1. Background
Sharding
Apache ShardingSphere
It is the core feature of , and also ShardingSphere
one of the most well-known abilities of . In the past, if users needed to shard databases and tables, a typical implementation process (excluding data migration) was as follows:
- Users need to accurately understand the fragmentation strategy of each data table
- Clearly know the actual table name and database of each table
- Configure fragmentation rules based on this information
Taking the above sub-database and table-splitting scenario as an example, 8 库 * 4 表
the distribution of data may be as follows:
2. Pain points
In the aforementioned scenario of sub-database and sub-table, as a Sharding
functional user, he must have a clear understanding of the distribution of data tables in order to write correct actualDataNodes
rules. The sharding configuration corresponding to the above t_order
table is as follows:
tables:
t_order:
actualDataNodes: ds_${
0..7}.t_order_${
0..3}
databaseStrategy:
standard:
shardingColumn: order_id
shardingAlgorithmName: database_inline
tableStrategy:
standard:
shardingColumn: order_id
shardingAlgorithmName: table_inline
shardingAlgorithms:
database_inline:
type: INLINE
props:
algorithm-expression: ds_${
order_id % 8}
table_inline:
type: INLINE
props:
algorithm-expression: t_order_${
order_id % 4}
ShardingSphere
Although the configuration rules of are very standardized and concise, users still encounter various troubles in use:
- Do not understand the sharding strategy or configuration rules, no way to start
- The shard configuration does not match the actual distribution of the data table
- The configuration expression is malformed
- etc.
Three, AutoTable turned out
In order to help users better use the sharding function, reduce configuration complexity and improve user experience, Apache ShardingSphere 5.0.0
the version introduces a new sharding configuration method: AutoTable
.
As the name implies, AutoTable
the type of data table is ShardingSphere
automatically . Users only need to specify the number of shards and the data source used, and no longer need to care about the specific distribution of the table.

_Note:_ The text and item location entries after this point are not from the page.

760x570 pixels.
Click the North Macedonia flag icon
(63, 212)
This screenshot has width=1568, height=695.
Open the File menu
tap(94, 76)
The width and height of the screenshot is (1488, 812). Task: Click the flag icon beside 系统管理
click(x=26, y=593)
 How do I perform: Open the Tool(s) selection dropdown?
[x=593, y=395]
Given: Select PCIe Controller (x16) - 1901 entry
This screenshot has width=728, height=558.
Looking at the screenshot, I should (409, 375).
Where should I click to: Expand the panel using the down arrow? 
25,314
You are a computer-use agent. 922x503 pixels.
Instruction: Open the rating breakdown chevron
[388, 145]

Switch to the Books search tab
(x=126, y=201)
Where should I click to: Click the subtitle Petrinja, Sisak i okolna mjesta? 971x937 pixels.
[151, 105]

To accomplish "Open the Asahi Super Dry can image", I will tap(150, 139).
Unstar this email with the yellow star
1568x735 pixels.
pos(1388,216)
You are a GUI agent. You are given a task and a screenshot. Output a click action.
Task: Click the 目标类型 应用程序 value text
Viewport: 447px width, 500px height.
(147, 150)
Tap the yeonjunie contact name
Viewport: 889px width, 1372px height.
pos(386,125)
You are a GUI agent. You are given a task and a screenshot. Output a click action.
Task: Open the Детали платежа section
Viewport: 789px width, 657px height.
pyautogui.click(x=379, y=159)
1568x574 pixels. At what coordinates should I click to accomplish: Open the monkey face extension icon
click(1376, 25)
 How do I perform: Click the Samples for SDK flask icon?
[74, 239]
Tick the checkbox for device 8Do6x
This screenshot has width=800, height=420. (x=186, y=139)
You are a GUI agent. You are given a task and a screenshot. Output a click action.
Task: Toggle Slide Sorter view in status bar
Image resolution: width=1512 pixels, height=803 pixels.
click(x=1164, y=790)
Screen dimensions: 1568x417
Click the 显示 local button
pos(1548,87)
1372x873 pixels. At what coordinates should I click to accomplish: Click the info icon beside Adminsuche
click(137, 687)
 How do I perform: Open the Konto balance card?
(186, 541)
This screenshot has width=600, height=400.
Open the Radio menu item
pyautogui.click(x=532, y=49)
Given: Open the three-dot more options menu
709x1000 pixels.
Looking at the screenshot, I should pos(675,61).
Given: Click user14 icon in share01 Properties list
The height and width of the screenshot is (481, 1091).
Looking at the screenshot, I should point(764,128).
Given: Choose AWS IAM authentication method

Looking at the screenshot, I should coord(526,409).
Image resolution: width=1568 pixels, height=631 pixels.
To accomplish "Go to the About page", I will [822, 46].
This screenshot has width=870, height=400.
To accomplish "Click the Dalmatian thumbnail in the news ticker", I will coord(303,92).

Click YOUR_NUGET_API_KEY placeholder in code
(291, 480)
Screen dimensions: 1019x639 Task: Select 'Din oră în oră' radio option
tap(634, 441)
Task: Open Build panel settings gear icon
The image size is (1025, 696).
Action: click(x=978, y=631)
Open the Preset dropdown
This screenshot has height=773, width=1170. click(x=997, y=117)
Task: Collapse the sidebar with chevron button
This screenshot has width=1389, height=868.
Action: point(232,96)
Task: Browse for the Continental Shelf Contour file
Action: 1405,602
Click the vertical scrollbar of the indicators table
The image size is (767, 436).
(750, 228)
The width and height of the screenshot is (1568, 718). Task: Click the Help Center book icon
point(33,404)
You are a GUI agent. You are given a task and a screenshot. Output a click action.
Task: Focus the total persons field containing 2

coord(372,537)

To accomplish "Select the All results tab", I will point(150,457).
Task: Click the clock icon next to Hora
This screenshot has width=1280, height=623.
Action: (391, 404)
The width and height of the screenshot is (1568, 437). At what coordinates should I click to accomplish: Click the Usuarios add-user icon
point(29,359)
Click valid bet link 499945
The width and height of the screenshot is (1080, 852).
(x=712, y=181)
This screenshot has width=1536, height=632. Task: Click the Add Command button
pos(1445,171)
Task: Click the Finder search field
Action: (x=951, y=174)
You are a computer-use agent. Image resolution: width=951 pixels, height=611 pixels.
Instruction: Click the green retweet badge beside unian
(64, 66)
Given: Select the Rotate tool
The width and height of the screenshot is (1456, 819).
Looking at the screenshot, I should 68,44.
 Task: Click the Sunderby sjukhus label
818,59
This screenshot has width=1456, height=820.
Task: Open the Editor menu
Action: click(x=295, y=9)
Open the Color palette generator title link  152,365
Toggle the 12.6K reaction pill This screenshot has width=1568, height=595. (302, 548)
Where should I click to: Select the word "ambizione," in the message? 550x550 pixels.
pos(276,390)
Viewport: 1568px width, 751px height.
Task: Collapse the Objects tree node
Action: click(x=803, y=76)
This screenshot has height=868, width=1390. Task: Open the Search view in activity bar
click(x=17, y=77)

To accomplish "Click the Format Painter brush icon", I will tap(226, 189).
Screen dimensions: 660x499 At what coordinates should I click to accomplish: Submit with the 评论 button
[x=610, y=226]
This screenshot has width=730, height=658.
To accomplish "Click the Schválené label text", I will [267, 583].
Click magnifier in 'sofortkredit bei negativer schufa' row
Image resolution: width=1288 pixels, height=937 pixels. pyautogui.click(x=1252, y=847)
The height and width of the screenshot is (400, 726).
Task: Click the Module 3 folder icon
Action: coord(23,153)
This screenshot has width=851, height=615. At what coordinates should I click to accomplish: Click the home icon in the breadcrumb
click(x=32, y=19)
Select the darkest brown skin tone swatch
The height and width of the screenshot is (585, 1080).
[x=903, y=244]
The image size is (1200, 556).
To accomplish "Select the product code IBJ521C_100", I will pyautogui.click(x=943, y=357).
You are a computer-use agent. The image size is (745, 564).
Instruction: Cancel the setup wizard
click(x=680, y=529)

The configuration format is as follows:
autoTables:
t_order:
# 指定使用的数据源
actualDataSources: ds_${
0..7}
shardingStrategy:
standard:
shardingColumn: order_id
shardingAlgorithmName: mod
shardingAlgorithms:
mod:
type: MOD
props:
# 指定分片数量
sharding-count: 32
Through the above configuration, ShardingSphere
it is recognized that the logical table t_order
needs to be divided into 32
pieces and use 8
a data source, then 8库 * 4表
the distribution relationship of is automatically calculated to achieve a configuration result equivalent to the traditional method.
Fourth, combine with DistSQL
In the article "DistSQL: Using Apache ShardingSphere Like a Database" , Meng Haoran introduced DistSQL
the original design intention and syntax system of , and demonstrated SQL
the powerful ability to create distributed database tables through practical operations, showing the interactive experience Apache ShardingSphere
in the new form.
In the scenario of DistSQL
using for data management, AutoTable
it can greatly reduce the complexity of sharding configuration. Moreover, compared with the traditional file configuration form, the sharding rules configured DistSQL
through are effective immediately and do not need to be restarted, so there is no need to worry about the rule adjustment of a single table affecting other online services.
5. Fragmentation Algorithm Supported by AutoTable
AutoTable
Supports all automatic sharding algorithms, including:
MOD
: Modulus sharding algorithmHASH_MOD
: Hash modulo sharding algorithmVOLUME_RANGE
: Range sharding algorithm based on shard capacityBOUNDARY_RANGE
: Range Fragmentation Algorithm Based on Fragmentation BoundariesAUTO_INTERVAL
: Automatic Time Segment Sharding Algorithm
More details about the above algorithms and usage examples are reserved for the next chapter.